Awesome. And when you pip install fypp
, it doesn’t work?
C++ has benefited a lot from the competition among its compilers. Clang is catching up with g++ in terms of speed, and g++ has followed Clang to improve its error messages.
This pattern appears nonexistent in Fortran. In contrast, when a new feature is mentioned (probably has been around for 40 years in other programming languages), some dudes will instantly argue that Fortran compiler vendors will not implement the feature so it should not be considered. It sounds like that these compiler vendors are competing for conservatism.
Starting over with LFortran and continuously adding new features independent from the standard committee probably is the only way out. The bottom line is that for every extra piece of verbosity, there must be some gains in performance as compensation. Since C++ and Fortran are in the same league in terms of performance, Fortran should strive to make its syntax more concise and readable.

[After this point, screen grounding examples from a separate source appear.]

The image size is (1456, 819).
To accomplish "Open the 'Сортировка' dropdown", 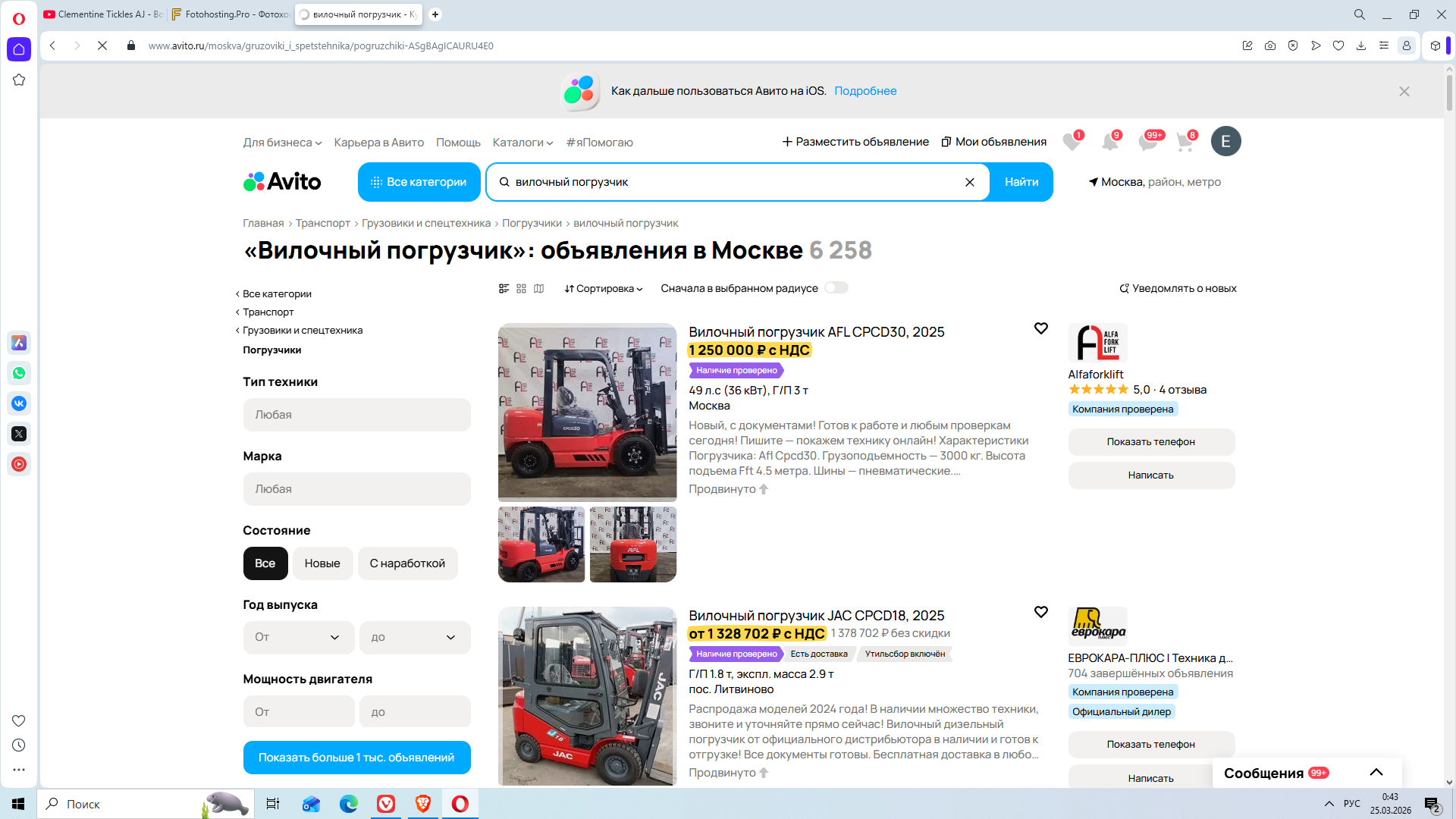I will 604,289.
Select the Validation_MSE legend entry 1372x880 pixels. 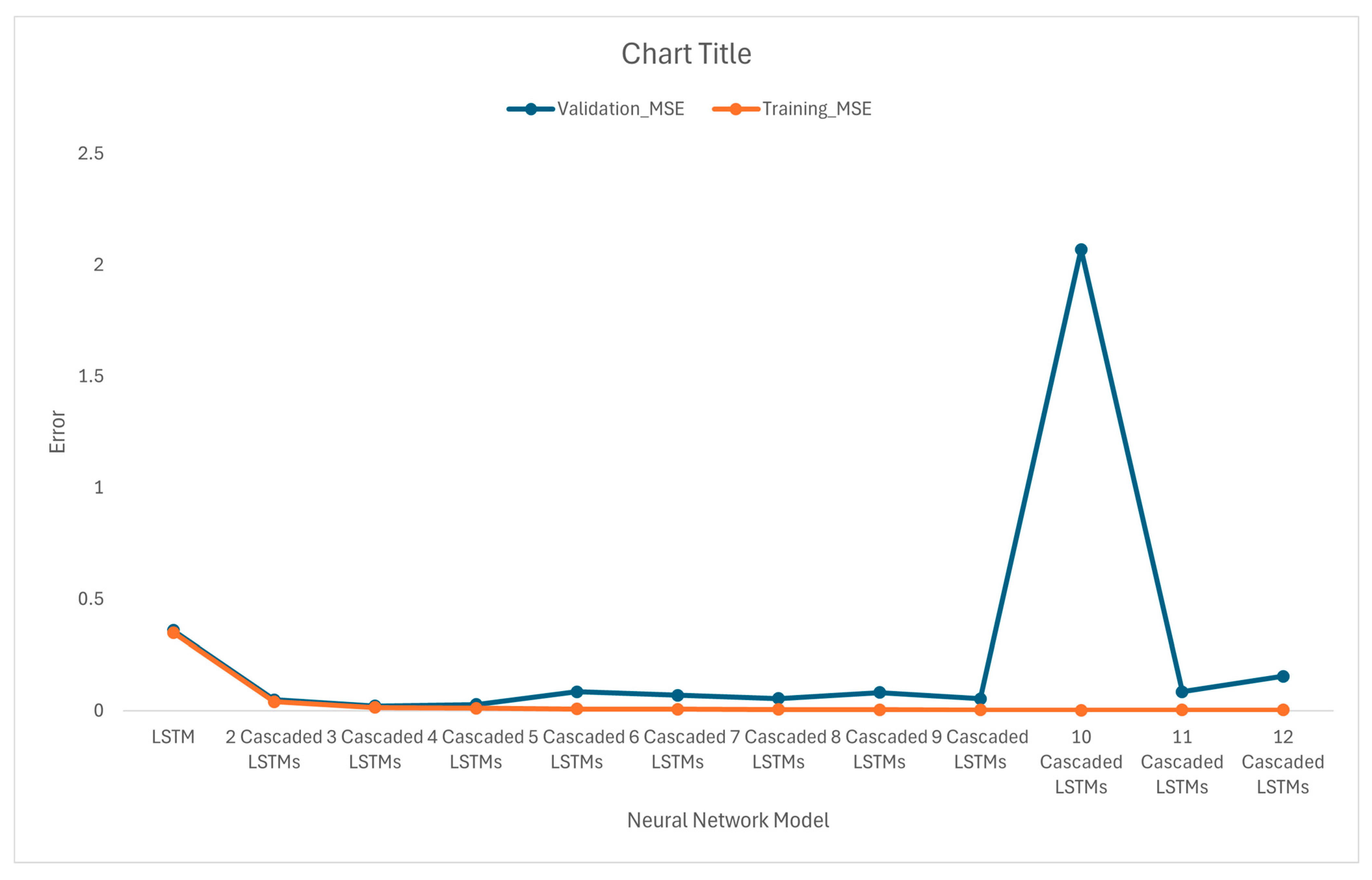tap(620, 109)
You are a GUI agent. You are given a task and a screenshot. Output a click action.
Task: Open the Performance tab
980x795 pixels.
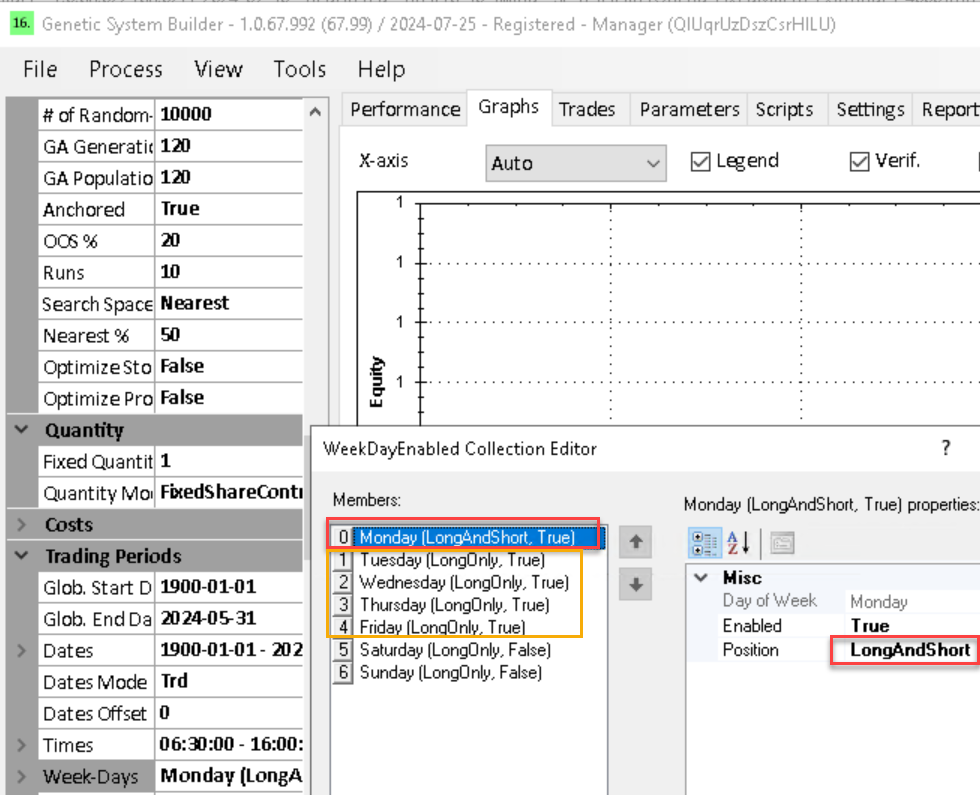pos(405,109)
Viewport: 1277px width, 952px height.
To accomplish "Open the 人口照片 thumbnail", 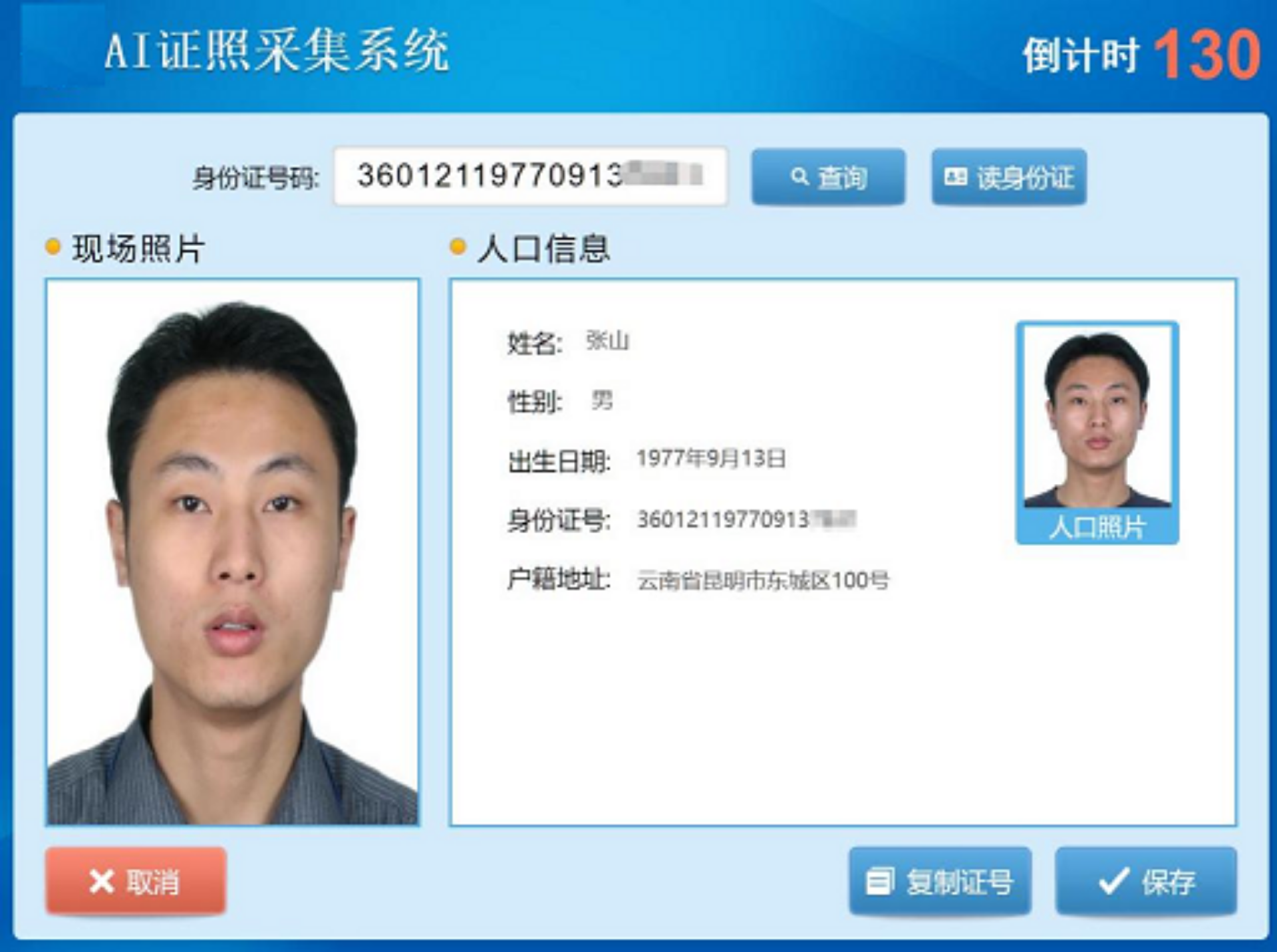I will [x=1097, y=417].
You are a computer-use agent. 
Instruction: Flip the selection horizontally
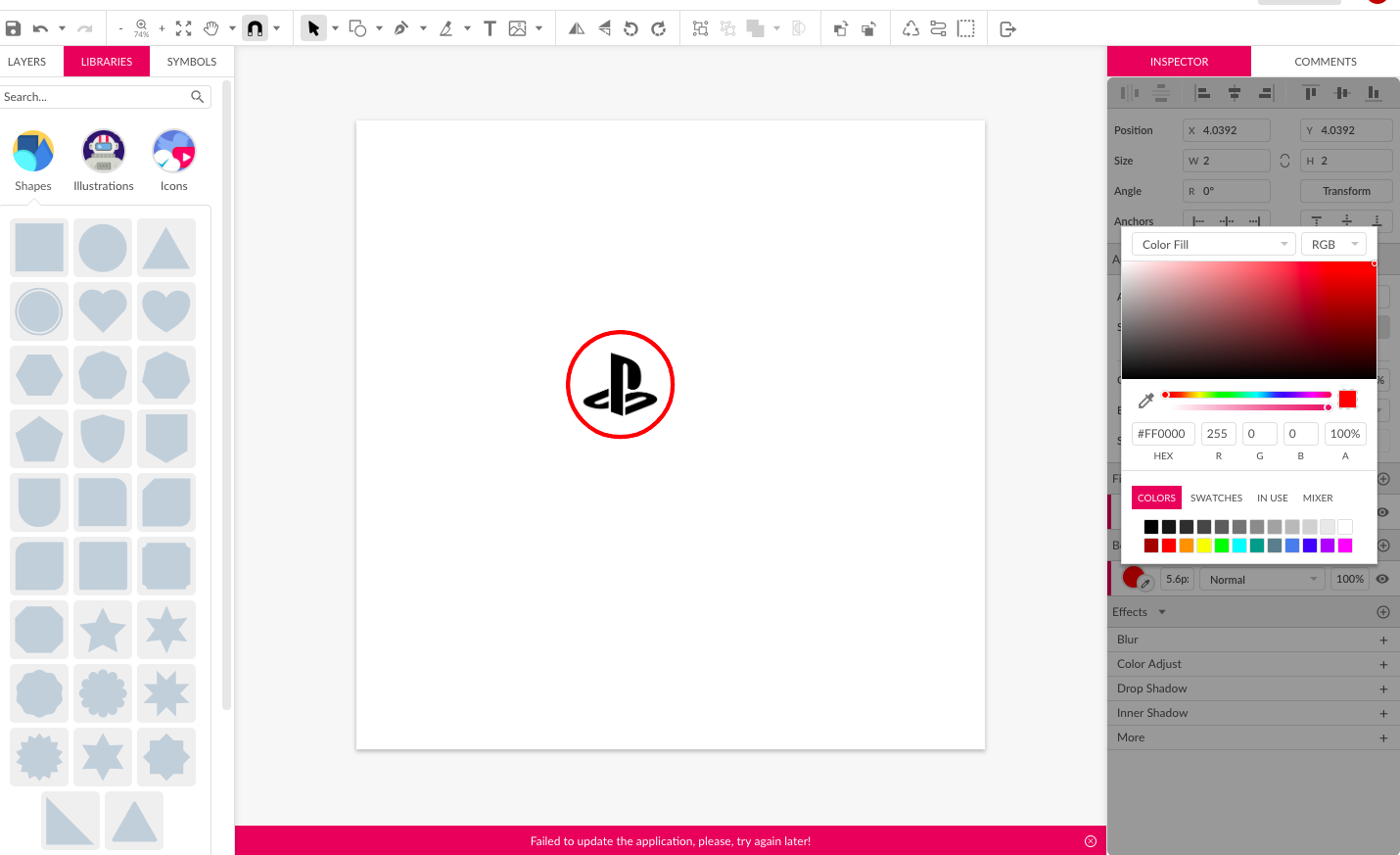click(x=576, y=27)
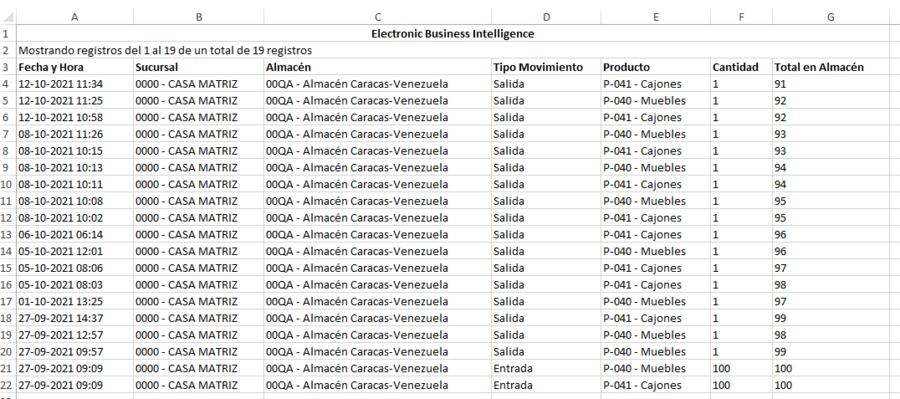Click the Almacén header cell

point(378,67)
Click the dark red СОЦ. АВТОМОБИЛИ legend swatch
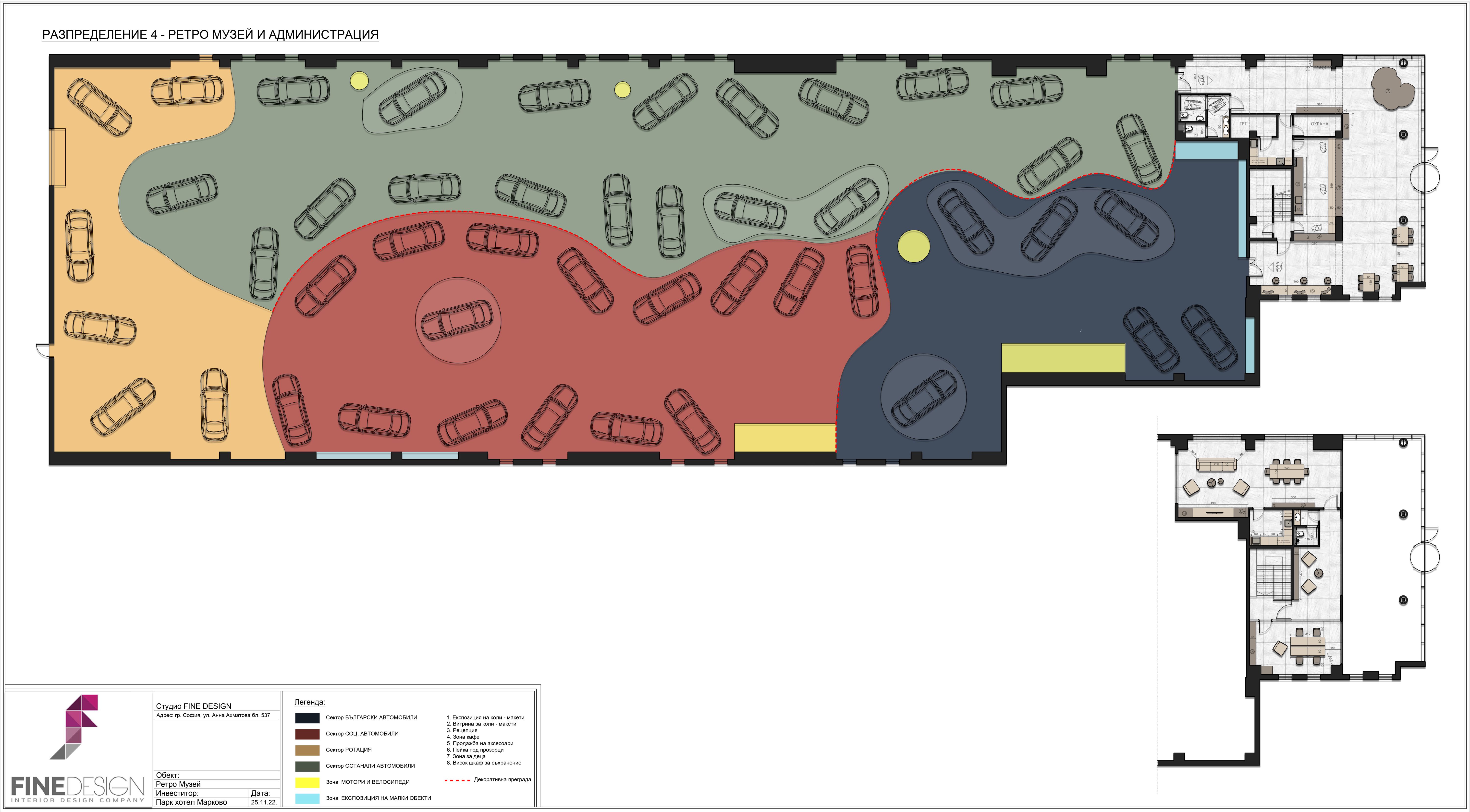Viewport: 1470px width, 812px height. (307, 734)
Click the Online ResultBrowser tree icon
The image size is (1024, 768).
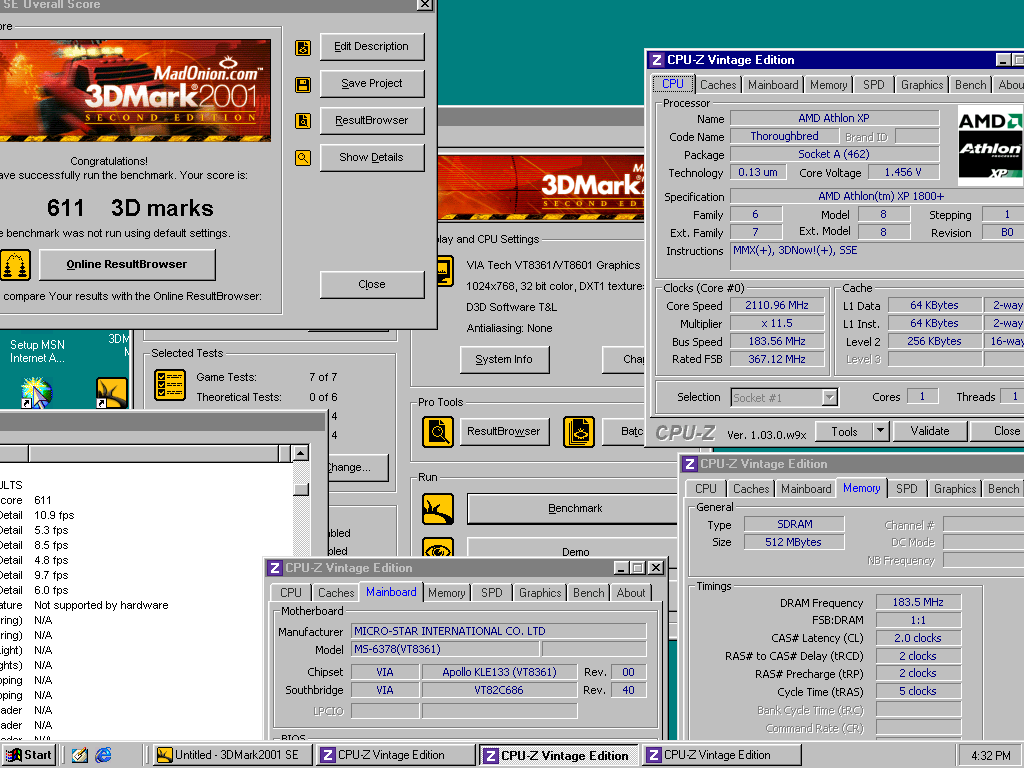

This is simply untrue. Since the 1990s, R users have continuously replaced Fortran with C as the extension programming language. Since the 2010s, C++ has been the first choice after the advent of the Rcpp package. There have been very few Fortran codes in the R ecosystem since the 2000s.
My remark was meant only in the context of the routines underlying the glmnet
package, which carried the header:
c mortran 2.0 (version of 7/04/75 mod 7/4/87 (ajc))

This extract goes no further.